The MVP and Technical Debt

The inevitable bi-product of a pivot is technical debt. Each time the product footprint changes, the foundational codebase required to support similarly needs to be retrofitted. Each pivot, and therefore each retrofit, adds a layer of complexity to the codebase. When you are rapidly iterating you don’t have time so rebuild the code base to accommodate each pivot. Until you have validated the pivot, it makes no sense to invest in durable code. Easier said than done. The product needs to work reasonably well for the business model to be validated with sales. But selling an MVP is a pretty tricky tightrope: customers will get frustrated pretty quickly when the realize the product is less than the promise. But this is actually a good thing.

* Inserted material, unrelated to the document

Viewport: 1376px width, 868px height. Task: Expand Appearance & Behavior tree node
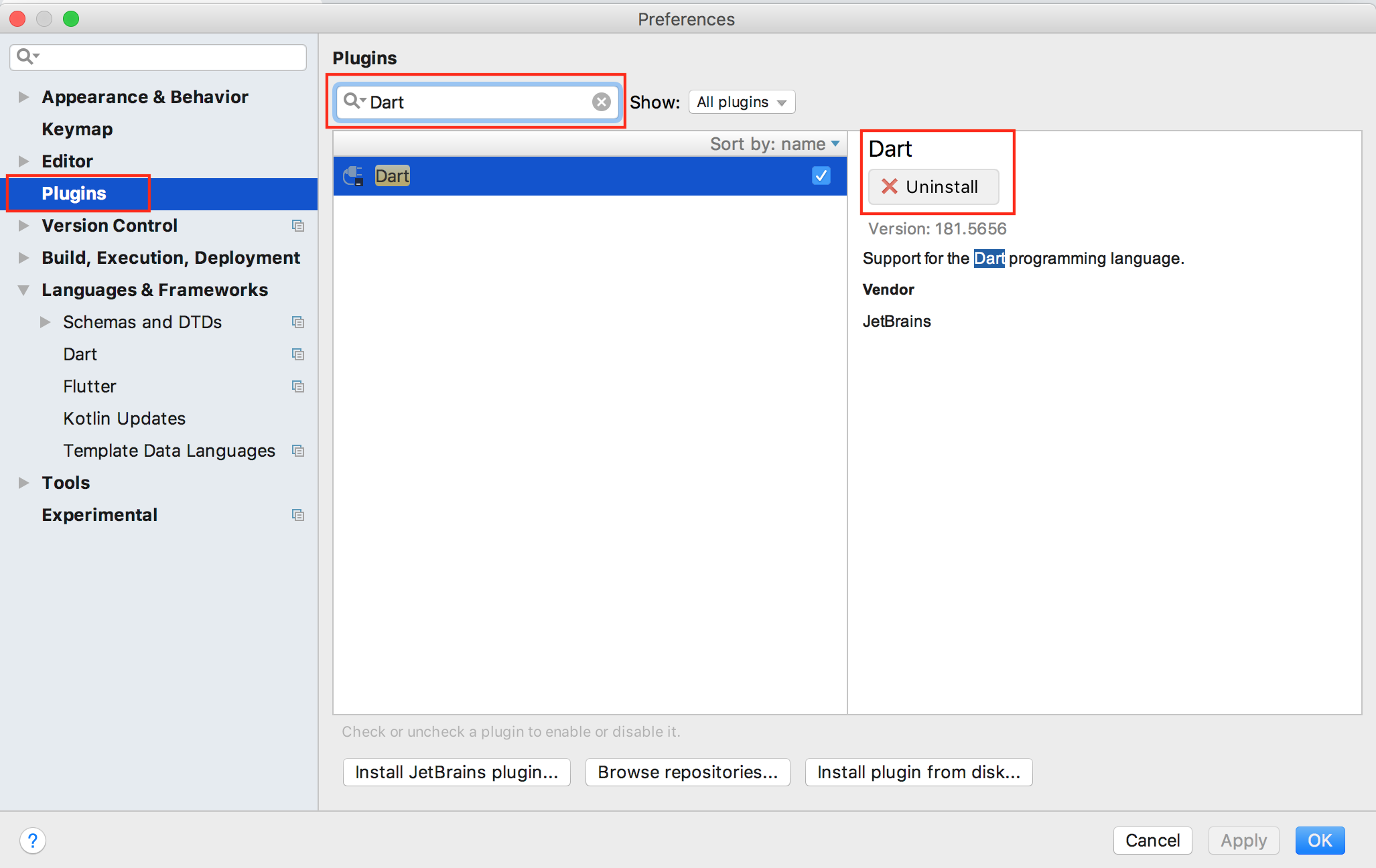tap(23, 97)
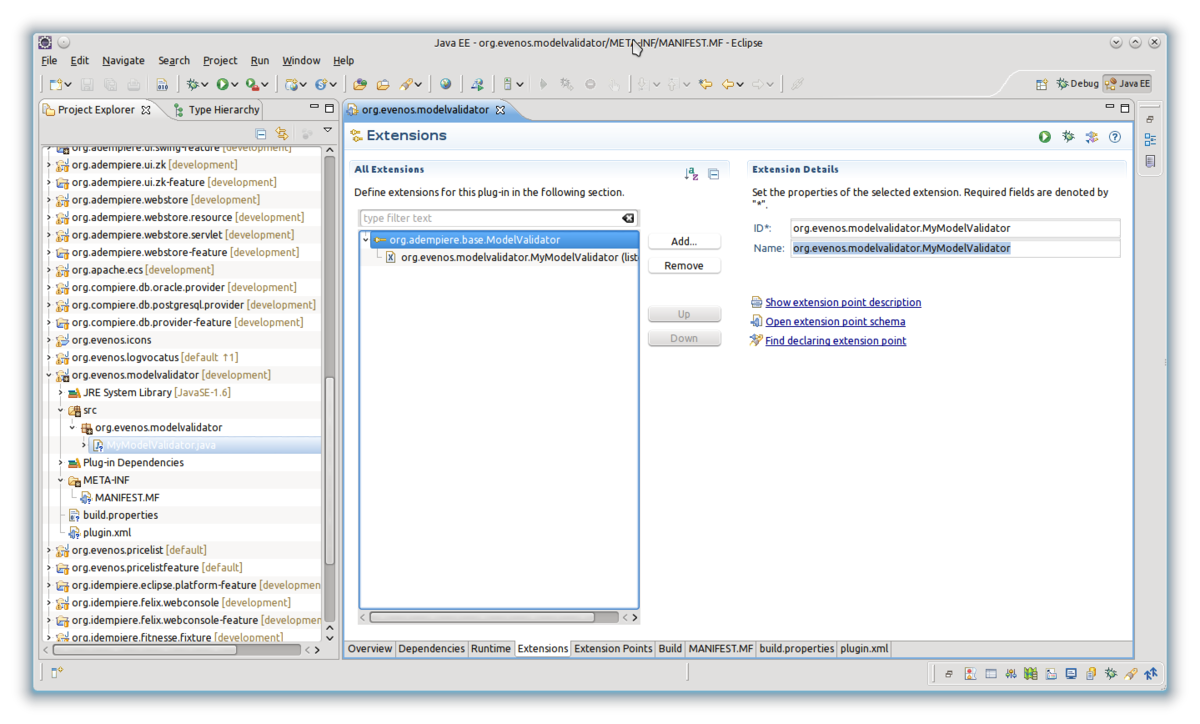Click the Debug launch toolbar icon
The width and height of the screenshot is (1200, 724).
tap(192, 85)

If clients believe enough in your product to get pissed off about it, it’s a sign you’re on to something. The best thing you can do, at this point, is to try to pay off the technical debt as soon as possible – building with intention and plans for scale – and then re-release the product. It’s an exercise in sophistry and chance, but it’s also the most efficient way to reach product market fit without letting technical debt force you into actual bankruptcy.